There are loads of simple to set up phone systems these days, Aastra is one that springs to mind, but as for running over public internet, yuk.

We runnin 90% of our 3000 phones (21 sites) over IP and for ease of maintenance and features, they are substantially better. As we have Good LAN, MAN & WAN quality is no issue, in fact everyone say they sound better that standard analogues.
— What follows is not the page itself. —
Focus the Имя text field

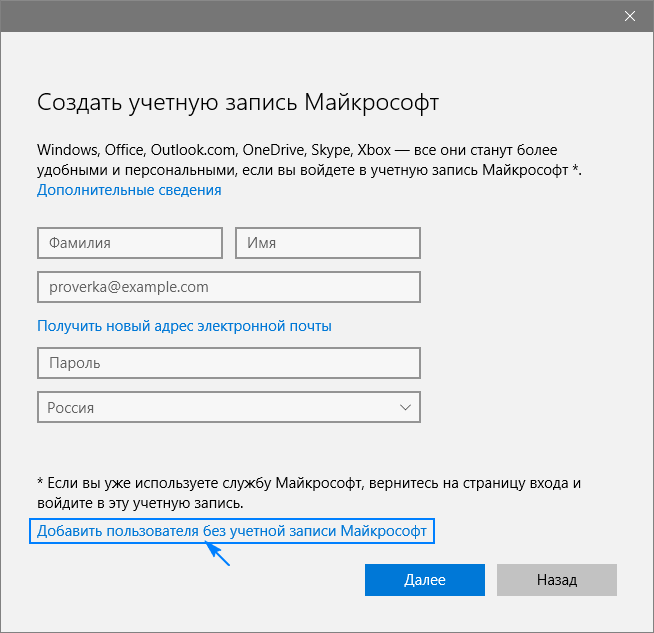coord(327,243)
But at the end of the day, if you network is no good, you phones will be no good.

Robert Wilensky:
We've all heard that a million monkeys banging on a million typewriters will eventually reproduce the entire works of Shakespeare. Now, thanks to the Internet, we know this is not true.

 
"but as for running over public internet, yuk."
That's why....when business rush to port commercial telephone service to such providers....their telephone equipment vendors often shake their heads in disbelief.

If it ain't broke, I haven't fixed it yet.
 
While doing research on another project, my own, I came across this article from Sandman. I was just about to jump from telco to VoIP. I do it now, but the main number still is a landline with CF options. I was about to give that up....now I'm not so sure.

LkEErie
 
There is s flip side to this.

BT (UK's bar far largest phone company) is moving to it's 21CN systems, where the lines will natively will be IP and converted to POTS for last mile.
This means that for IP customers, they could potentailly be pure IP point to point.


Robert Wilensky:
We've all heard that a million monkeys banging on a million typewriters will eventually reproduce the entire works of Shakespeare. Now, thanks to the Internet, we know this is not true.
 
Here in the US, many IXCs utilize IP for traffic between their switches....then hand-off to the LECs as TDM.

LECs, such as at&t and Verizon, may be utilizing IP with their respective U-verse and FiOS offerings.

If it ain't broke, I haven't fixed it yet.